A virada cultural tornou-se o grande atrativo da cidade mais pujante do país. Muitos artistas, muitos palcos. Em São Paulo tudo é demasiado. Seu destino sempre foi ser grande. As pessoas, preocupadas com os shows corriam, se deslocavam. O artista preferido. A cantora do momento. Realmente, não tenho pique para grandes noitadas, viradas, ou coisas do gênero. Uma única virada cultural foi o bastante para decidir nunca mais me aventurar. Minha definição de “cultura” é menos larga do que essa. Definitivamente, não gosto de aglomerações e penso ter esse direito. Não chego a ser nenhum Luis Felipe Pondé, para quem as “muvucas” lembram “churrasco de laje” ou FHC que prefere a “classe média” ao “povão”. Não, não penso assim. Gosto do povo. Sou parte dele. Só não gosto de aglomerações, metrôs lotados, etc. Prefiro a sutiliza do canto gregoriano, tal e qual o filme “Homens e Deuses”, que tive o prazer de assistir nesse fim de semana. Realmente lindo, embora retrate a violência desencadeada pela ortodoxia religiosa. Sai do Espaço Unibanco da Rua Augusta e comprei um CD de canto gregoriano na loja da frente, o qual escuto no exato momento em que escrevo esse texto. Mas por que escrevo tudo isso agora? Para dividir minha tristeza.

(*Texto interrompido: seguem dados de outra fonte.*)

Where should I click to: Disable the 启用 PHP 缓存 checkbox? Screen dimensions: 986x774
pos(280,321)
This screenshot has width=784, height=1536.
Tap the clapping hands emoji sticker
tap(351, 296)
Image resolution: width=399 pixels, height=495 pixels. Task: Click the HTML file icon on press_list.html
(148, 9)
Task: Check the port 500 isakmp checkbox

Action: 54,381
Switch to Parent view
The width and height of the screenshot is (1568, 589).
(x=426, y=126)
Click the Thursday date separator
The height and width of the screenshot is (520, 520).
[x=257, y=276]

Enquanto a maioria dos paulistanos curtia o finalzinho da virada cultural, um dos pontos mais importantes da cultura de cidade estava lá, sozinho, isolado, largado, sem ninguém. Refiro-me ao Cine Belas-Artes na esquina da Consolação com a Paulista. Como fiquei triste em ver que as portas estavam pichadas. Era um cenário de abandono. Exatamente no dia em que a cidade comemorava uma virada cultural e os paulistanos, pagando sua altíssima tarifa de ônibus, perambulavam entre palcos, ali estava o Cine Belas-Artes. Vocês não imaginam a importância desse espaço para mim. Era quase uma extensão de minha vida cultural. Gostava de tudo lá. Do macio pão de queijo  ao chocolate, da pipoca ao café. Mas amava principalmente os filmes, meus filmes. Sempre me senti um sócio, ou melhor, um parente. Sim, o Belas-Artes era uma espécie de membro da família. Hoje vi esse meio-irmão na sarjeta, abandonado. Enquanto isso, São Paulo festejava a cultura. Viva a cultura. Belas-Artes, enquanto viver, jamais te esquecerei.